**** RAW DATA ****
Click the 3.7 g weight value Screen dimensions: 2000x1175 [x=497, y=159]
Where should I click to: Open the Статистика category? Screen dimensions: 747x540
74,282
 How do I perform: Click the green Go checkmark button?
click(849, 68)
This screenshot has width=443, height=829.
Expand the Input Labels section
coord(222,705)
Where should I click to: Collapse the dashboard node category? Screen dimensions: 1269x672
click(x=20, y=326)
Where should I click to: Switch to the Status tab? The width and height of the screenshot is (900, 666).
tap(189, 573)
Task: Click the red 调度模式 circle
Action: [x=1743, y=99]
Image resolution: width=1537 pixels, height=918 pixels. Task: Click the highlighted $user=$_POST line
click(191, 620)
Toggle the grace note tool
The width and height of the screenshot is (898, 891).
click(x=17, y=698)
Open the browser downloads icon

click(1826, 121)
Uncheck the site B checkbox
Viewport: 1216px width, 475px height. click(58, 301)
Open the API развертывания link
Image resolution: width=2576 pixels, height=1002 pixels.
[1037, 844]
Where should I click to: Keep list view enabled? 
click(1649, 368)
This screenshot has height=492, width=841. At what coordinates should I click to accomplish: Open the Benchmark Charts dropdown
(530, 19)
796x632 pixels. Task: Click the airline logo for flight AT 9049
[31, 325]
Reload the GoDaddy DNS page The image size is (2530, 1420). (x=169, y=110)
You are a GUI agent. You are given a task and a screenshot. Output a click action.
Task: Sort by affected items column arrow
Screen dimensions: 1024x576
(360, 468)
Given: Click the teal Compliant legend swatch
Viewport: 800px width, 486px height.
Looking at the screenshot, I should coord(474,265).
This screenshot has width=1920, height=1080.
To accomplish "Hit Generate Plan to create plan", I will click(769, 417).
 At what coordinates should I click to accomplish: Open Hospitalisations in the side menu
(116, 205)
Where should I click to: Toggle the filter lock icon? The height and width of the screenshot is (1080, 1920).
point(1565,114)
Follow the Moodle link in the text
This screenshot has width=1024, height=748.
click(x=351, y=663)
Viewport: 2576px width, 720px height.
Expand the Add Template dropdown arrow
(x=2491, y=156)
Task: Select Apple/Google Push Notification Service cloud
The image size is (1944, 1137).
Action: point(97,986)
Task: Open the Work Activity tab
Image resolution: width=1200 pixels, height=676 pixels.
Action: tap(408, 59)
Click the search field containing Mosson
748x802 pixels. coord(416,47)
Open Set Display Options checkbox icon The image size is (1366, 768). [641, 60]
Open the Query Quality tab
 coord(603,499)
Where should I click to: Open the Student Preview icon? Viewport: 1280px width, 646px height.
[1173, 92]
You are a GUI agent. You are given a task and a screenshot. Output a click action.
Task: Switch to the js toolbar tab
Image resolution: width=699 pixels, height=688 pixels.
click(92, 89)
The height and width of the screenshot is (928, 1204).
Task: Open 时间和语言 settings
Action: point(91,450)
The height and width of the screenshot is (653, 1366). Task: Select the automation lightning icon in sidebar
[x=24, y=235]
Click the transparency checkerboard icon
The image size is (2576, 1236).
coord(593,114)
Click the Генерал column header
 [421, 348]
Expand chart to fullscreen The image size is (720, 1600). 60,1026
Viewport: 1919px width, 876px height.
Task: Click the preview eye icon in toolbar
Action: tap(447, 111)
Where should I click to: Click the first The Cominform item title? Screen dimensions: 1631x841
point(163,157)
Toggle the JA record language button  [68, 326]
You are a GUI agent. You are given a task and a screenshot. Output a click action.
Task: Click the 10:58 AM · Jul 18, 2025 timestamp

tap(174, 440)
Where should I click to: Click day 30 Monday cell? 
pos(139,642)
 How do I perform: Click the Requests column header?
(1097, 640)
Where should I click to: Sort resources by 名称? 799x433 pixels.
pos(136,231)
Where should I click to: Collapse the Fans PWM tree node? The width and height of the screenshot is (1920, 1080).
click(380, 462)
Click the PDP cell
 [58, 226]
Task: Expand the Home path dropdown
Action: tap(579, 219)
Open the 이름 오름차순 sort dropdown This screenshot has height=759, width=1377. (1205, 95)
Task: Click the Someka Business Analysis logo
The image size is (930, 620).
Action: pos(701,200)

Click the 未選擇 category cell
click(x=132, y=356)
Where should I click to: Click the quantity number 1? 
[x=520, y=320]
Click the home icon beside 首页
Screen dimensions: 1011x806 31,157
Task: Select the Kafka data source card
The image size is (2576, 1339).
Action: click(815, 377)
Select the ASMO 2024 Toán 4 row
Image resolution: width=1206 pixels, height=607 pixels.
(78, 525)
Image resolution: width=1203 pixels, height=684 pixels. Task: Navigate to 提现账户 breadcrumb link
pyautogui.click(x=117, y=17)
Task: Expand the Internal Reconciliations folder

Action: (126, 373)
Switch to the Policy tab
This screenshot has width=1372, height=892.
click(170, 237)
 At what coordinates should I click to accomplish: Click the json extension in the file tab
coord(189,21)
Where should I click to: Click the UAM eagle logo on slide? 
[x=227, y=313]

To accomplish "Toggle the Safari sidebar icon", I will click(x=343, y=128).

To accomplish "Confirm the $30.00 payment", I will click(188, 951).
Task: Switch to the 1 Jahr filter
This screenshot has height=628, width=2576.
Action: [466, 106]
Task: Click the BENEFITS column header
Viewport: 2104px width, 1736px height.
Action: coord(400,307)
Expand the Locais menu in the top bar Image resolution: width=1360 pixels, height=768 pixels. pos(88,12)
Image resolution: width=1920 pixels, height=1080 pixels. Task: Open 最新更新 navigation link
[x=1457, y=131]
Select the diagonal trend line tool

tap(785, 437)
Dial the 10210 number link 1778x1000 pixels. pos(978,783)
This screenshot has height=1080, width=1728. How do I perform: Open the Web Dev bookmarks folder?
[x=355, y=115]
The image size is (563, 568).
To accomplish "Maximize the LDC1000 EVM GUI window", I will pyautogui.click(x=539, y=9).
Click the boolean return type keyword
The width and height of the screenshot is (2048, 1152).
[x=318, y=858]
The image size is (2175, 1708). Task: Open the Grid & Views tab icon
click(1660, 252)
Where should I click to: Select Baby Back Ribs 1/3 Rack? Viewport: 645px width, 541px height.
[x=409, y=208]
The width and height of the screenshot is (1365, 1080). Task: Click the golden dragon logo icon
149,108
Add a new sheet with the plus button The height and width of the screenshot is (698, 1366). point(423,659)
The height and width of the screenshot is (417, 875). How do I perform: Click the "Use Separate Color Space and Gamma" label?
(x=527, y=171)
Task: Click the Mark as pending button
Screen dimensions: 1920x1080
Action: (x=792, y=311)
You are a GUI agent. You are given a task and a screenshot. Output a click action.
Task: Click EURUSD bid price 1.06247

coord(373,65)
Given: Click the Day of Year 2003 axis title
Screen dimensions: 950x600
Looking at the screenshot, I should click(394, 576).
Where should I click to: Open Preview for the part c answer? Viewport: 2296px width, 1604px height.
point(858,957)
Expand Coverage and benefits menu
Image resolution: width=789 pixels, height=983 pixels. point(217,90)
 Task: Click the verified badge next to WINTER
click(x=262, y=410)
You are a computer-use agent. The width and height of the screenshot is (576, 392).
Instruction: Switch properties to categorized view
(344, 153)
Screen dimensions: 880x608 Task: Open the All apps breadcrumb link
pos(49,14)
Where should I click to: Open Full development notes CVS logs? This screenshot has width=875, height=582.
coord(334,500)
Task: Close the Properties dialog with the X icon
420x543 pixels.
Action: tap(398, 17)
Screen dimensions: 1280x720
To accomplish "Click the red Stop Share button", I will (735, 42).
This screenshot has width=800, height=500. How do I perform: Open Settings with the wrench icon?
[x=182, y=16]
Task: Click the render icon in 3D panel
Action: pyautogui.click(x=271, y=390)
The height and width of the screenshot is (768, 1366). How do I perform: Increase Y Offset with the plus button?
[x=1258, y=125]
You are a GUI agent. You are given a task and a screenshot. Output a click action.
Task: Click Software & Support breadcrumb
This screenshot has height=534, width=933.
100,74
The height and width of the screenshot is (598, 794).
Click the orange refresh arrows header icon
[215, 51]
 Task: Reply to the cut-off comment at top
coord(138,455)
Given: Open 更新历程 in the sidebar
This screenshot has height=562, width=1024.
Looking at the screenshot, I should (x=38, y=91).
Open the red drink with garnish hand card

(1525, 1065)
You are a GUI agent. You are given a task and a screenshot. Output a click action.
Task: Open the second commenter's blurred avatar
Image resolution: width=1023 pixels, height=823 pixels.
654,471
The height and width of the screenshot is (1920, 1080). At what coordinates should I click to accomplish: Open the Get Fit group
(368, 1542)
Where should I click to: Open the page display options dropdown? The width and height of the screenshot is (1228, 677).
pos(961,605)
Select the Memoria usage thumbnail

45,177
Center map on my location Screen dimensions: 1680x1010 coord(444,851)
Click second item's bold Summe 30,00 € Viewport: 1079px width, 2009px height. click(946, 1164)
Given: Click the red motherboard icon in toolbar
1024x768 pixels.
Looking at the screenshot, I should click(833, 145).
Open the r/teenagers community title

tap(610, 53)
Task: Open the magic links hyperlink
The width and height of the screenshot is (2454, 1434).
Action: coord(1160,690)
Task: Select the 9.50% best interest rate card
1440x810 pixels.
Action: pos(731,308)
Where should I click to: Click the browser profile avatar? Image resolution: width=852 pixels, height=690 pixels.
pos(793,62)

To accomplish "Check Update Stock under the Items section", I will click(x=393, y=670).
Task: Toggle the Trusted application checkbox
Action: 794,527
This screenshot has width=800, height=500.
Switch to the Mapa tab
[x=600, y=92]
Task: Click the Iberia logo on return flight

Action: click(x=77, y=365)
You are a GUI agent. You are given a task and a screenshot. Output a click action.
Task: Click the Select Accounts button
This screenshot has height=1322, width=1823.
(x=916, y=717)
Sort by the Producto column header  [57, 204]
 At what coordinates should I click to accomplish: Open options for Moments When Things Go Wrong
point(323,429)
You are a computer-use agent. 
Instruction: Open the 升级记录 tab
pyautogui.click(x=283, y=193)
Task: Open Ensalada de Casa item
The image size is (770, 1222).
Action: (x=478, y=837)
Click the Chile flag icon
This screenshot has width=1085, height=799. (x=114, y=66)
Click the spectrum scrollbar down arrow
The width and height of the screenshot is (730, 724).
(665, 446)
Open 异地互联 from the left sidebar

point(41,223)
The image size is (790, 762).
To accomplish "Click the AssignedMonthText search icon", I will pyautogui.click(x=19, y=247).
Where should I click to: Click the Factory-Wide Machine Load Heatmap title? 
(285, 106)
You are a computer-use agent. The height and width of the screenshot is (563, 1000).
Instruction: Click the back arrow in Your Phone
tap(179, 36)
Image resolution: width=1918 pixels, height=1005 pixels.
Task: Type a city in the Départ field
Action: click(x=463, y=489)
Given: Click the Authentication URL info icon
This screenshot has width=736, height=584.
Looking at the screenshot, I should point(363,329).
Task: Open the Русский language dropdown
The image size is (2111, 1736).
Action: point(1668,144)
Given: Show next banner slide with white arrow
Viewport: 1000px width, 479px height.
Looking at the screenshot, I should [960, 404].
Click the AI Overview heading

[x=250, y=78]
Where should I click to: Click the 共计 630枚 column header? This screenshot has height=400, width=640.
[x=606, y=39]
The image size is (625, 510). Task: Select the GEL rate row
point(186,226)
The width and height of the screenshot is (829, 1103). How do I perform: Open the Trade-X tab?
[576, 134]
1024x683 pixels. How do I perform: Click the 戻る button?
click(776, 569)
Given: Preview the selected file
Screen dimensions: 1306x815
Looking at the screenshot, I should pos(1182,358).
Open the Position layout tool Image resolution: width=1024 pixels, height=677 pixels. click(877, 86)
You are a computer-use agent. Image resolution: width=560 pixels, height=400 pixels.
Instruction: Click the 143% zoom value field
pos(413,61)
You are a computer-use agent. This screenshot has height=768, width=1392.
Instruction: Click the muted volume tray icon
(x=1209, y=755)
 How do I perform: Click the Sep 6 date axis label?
****
> _WHAT YOU NEED TO DO_
Present the listing lines as a numbered list, starting with the line that contains "Expand the Locais" and going on through the line that contains "Dial the 10210". Omit any blank lines.

> _TASK RESULT_
1. Expand the Locais menu in the top bar Image resolution: width=1360 pixels, height=768 pixels. pos(88,12)
2. Image resolution: width=1920 pixels, height=1080 pixels. Task: Open 最新更新 navigation link
3. [x=1457, y=131]
4. Select the diagonal trend line tool
5. tap(785, 437)
6. Dial the 10210 number link 1778x1000 pixels. pos(978,783)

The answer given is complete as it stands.